Dynamic n strings with each string length be random (depend on user input)

Question

I'm writing how to dynamically allocate memory for n strings with each string be however long you want. So I know to use double pointers, but can't understand how to allocate each string with the right amount of space. My code:

     int i,n;
     char **str;

    printf("Enter n (strings of chracters): ");
    scanf("%d",&n);

    str = (char**)malloc(n*sizeof(char*));

    printf("Enter strings one by one:\n");
    for(i=0; i<n; i++) {
        str[i] = (char*)malloc(//SOMETHING//*sizeof(char));
        gets(str[i]);
    }

I tried to be cheeky and put gets() first like this

for(i=0; i<n; i++) {
        gets(str[i]);
        str[i] = (char*)malloc(strlen(str[i])*sizeof(char));

but that obviously is wrong, I can't read string then allocate it.
So is there anyway to replace //SOMETHING// with the length of each string? Thanks for reading my amateur post.

Answer 1

If you don't want to waste space and only allocate enough memory to fit the string, then you need to read character by character until you read the newline, reallocating (using realloc) as needed.

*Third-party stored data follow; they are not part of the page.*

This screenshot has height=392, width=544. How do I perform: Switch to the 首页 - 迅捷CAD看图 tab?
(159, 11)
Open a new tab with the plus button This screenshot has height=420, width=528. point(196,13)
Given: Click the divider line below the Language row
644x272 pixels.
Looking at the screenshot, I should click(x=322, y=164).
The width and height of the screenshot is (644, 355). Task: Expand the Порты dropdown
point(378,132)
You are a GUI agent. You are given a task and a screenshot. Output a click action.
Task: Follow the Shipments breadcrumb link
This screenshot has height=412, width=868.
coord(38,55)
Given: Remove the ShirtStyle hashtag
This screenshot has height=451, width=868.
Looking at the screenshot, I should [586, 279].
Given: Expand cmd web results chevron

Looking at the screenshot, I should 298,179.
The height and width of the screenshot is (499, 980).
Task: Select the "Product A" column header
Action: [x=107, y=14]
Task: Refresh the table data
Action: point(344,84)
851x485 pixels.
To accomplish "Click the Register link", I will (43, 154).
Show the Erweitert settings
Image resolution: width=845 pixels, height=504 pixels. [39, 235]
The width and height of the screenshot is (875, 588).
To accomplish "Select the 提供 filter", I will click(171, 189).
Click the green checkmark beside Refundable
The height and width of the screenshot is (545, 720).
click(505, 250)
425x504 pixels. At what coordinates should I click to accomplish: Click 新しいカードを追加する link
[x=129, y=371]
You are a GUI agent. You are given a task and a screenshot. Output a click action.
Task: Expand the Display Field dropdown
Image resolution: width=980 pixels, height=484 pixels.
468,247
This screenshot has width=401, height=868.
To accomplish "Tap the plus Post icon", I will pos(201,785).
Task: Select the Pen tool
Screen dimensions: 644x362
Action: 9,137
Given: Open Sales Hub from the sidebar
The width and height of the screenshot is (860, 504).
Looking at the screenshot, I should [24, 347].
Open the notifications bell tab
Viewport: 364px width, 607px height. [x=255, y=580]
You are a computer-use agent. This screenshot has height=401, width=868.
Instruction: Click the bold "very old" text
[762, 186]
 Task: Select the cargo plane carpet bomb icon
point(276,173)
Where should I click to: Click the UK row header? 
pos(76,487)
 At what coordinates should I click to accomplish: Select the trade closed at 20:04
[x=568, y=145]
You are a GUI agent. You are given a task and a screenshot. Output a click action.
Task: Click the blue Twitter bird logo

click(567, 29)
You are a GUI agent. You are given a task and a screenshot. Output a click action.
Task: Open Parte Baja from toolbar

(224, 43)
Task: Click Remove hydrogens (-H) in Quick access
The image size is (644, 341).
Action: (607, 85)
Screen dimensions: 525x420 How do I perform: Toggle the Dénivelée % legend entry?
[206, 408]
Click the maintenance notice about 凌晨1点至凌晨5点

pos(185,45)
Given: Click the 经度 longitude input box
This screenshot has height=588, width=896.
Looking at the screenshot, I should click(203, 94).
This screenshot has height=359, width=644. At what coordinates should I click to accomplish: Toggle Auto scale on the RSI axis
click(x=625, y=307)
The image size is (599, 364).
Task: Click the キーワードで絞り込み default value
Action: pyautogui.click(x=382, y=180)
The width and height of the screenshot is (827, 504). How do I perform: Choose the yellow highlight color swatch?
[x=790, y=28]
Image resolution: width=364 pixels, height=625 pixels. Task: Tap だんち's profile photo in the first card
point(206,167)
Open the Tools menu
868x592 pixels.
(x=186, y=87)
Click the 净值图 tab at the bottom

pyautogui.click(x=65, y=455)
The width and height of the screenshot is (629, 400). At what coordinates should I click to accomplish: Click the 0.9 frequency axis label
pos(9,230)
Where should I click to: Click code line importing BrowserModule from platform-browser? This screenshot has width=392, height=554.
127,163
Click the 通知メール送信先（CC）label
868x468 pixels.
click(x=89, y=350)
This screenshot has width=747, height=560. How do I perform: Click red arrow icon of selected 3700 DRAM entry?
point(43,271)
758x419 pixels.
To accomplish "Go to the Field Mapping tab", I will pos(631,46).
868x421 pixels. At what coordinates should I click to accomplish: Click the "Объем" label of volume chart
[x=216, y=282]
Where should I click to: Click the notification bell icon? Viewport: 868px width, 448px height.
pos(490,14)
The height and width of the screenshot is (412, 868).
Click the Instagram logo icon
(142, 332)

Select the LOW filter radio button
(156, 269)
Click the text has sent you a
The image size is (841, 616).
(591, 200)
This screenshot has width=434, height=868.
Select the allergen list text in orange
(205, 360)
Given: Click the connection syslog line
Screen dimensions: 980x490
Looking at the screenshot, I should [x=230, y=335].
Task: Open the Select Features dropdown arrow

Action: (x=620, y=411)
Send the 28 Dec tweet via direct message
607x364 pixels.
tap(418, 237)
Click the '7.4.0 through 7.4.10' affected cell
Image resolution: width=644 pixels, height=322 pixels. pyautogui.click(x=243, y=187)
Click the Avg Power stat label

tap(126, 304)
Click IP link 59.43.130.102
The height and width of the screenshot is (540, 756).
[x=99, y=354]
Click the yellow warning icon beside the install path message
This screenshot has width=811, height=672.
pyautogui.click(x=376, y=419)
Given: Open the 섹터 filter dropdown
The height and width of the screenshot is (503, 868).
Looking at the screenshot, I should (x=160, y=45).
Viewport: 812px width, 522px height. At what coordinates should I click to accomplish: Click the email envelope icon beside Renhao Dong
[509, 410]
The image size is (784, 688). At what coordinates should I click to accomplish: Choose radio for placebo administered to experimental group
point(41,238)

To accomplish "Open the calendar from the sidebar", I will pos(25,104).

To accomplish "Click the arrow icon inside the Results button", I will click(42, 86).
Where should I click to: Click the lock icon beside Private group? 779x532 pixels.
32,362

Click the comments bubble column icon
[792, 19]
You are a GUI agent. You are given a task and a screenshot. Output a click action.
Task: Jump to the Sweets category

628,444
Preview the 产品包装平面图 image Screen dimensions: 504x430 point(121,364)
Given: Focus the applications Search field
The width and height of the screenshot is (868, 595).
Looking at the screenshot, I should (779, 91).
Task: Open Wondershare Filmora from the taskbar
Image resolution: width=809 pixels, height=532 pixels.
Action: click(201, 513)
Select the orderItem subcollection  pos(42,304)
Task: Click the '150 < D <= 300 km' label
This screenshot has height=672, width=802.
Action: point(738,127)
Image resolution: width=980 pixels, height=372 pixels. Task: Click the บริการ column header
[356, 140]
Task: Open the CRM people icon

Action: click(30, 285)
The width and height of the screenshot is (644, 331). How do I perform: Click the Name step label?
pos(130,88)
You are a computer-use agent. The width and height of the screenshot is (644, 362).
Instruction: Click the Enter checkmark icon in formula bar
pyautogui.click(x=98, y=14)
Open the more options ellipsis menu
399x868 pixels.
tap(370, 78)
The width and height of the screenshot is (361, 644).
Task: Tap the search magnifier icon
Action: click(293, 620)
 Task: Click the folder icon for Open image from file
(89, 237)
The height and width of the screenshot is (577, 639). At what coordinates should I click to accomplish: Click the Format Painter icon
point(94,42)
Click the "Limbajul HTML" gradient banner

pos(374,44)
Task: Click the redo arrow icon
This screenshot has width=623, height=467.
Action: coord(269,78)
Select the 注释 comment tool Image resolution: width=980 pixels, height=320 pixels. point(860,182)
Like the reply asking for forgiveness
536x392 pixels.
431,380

Perhaps something like this:

for (i = 0; i < n; ++i)
{
    size_t current_size = 1;  // Start with space for one character, the null-terminator
    str[i] = malloc(current_size);
    str[i][0] = '\0';  // String null-terminator

    int ch;  // Must be an int for the EOF check to work

    // Read characters one by one, until eof (or error) or newline
    while ((ch = getchar()) != EOF && ch != '\n')
    {
        char *temp_str = realloc(str[i], current_size + 1);  // Increase memory by one character
        if (temp_str == NULL)
        {
            // Error allocating memory, do something useful here
            break;
        }

        str[i] = temp_str;
        str[i][current_size - 1] = ch;  // Add the newly read character
        str[i][current_size] = '\0';  // Add the new null-terminator
        ++current_size;  // Increase the size
    }
}

Answer 2

You can't magically 'predict' how long a string will be before a user enters it! However, you can assign a 'working buffer' of a given maximum length, read into that, then assign the required memory and copy that string.

You could use a combination of malloc, strlen and strcpy to do this, but the strdup function will do it all for you in one fell swoop:

#include <stdio.h>
#include <string.h>
#include <stdlib.h>

#define MAXLENGTH 5000

int main()
{
    int i, n;
    char** str;
    char buffer[MAXLENGTH]; // Working buffer to read in strings

    printf("Enter n (strings of chracters): ");
    scanf("%d", &n);

    str = malloc(n * sizeof(char*));

    printf("Enter strings one by one:\n");
    for (i = 0; i < n; i++) {
        fgets(buffer, MAXLENGTH, stdin);
        // You probably want to remove the trailing newline from the string:
        if (buffer[strlen(buffer) - 1] == '\n') buffer[strlen(buffer) - 1] = '\0';
        str[i] = strdup(buffer); // Will only allocate enough memory - not 5000 each time.
    }

    // Show the results (to verify operation) ...
    for (i = 0; i < n; i++) printf("%s\n", str[i]);
    // And don't forget to free the allocated buffers:
    for (i = 0; i < n; i++) free(str[i]);
    free(str);

    return 0;
}

Also, as mentioned in the comments, the gets function has been removed from the C library: use fgets() instead (as shown). See: Why is the gets function so dangerous that it should not be used?.

Also, you don't need to cast the result of malloc: Do I cast the result of malloc?.